_Selected passage_.

As usual, the rub is in how to interpret the results, and in how to form misleading headlines from them.
The media, “supported” by PR department or not, give us quite a lot of.. uh PR. That magical compound may “simulate” a low carb diet with its benefits (wait, what? I thought your brain dies off without carbs?) without actually shunning pasta. I am not sure how to comment on /that/.
Oh no wait, “by mimicking”. Straight from their publication. Mhhm.
Glucosamine diminishes/blocks (by ETH results) glycolysis. Glycolysis is the first step in burning glucose, and in anaerobic conditions, the only step. One may theorize that they found a working anticancer agent by inhibiting glycolysis. Mouse mortality reduced by cancer mortality times fudge factor. It’s a theory. It fits, but no more evidence (no post-mortems).
Would be a bombshell. Even more interesting is, haven’t Ristow et al. worked on Warburg effects before, blocking or force-expressing frataxin? Mhhmmmm. Years ago. Maybe they didn’t and YAS is confabulating things.
Questions, questions. If you block glycolysis, where does the glucose go? Your armchair scientist re-consulted layman basic biochemistry. Biochemistry says there is alternative pathway for burning glucose. In strange bacteria and slimes, not in eucaryotes(?). So I cannot think of where the glucose goes. There is the polyol pathway and excretions, but these damage everything (we call that diabetes) and work only with real bad hyperglycemia 200+ I’d say.
And yet, the glucosamine mice had no problem with blood sugar, even slightly improved readings.
Interesting. Very interesting.
Questions, questions. I cannot seem to find what these gerontic mice were fed, but maybe I overlooked it in the ton of technical details their publication provides. Oh, these were not brave pets suffering for science, they were mice from Some-weird-breed, you know, the order-your-disease-kind-mice. Breed line is given in publication: C57BL/6NRj. Researching that gives a description of their genetics that armchair scientist cannot correlate to metabolism problem. Maybe irrelevant and accidental. In any case, these were pretty old freak mice.
Then, there is this question of the mice losing fat. All of them. G mice /and/ controls. Down to 40% from start.

_Data for review_.

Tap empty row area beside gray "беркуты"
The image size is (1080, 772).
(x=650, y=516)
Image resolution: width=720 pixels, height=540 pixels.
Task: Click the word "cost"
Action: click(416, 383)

_Task_. List every word or phrase that the text on the glucosamine mouse study puts inside quotation marks.

_Your solution_.
- supported
- simulate
- by mimicking